╭─ AVAILABLE RECORDS

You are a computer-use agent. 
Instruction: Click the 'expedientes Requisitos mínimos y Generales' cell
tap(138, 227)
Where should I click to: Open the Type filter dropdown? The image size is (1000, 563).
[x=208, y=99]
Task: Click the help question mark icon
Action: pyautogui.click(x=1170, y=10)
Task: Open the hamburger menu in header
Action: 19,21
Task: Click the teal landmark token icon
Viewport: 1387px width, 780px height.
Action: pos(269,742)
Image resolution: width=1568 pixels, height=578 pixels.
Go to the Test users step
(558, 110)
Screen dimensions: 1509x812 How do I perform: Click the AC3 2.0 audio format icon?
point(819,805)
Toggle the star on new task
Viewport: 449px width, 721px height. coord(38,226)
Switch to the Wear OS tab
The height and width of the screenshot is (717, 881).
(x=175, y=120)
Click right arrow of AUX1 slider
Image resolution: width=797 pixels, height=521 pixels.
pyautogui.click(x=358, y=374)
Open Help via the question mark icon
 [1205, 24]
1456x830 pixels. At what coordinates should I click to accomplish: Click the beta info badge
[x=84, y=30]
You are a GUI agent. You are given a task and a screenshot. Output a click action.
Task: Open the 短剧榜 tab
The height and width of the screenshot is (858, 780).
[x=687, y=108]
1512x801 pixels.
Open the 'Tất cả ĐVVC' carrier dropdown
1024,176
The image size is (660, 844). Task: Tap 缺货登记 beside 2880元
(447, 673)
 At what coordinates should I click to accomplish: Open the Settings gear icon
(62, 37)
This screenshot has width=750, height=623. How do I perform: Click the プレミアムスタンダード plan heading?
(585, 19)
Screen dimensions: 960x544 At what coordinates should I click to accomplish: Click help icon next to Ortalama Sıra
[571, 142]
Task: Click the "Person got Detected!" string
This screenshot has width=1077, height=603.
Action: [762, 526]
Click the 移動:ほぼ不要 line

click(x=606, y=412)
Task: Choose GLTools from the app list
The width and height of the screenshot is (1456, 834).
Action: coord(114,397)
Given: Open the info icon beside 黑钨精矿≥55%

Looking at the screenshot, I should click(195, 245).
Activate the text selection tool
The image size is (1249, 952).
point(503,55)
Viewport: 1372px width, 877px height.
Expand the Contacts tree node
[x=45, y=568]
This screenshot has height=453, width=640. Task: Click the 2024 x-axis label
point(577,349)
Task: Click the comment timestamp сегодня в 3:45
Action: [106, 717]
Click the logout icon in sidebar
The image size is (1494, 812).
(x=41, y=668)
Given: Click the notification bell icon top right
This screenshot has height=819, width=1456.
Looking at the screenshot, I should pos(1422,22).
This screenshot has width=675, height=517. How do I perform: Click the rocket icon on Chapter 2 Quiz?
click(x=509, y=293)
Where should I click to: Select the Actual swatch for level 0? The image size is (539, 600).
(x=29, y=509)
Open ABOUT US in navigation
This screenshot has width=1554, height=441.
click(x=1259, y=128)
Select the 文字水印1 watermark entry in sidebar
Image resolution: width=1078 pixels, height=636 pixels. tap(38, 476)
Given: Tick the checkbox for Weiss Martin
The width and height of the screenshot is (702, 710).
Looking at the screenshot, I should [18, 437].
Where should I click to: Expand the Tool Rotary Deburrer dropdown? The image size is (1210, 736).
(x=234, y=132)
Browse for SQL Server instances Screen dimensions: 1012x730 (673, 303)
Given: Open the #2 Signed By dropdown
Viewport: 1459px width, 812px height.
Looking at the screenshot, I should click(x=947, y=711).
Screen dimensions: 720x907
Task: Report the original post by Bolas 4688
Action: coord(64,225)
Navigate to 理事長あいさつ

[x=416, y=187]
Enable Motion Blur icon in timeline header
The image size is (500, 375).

╰─

_TASK REQUIREMENTS:_
Go over the listing above and copy out each line that includes "right".

_SOLUTION FOR THIS TASK:_
Click right arrow of AUX1 slider
Given: Click the notification bell icon top right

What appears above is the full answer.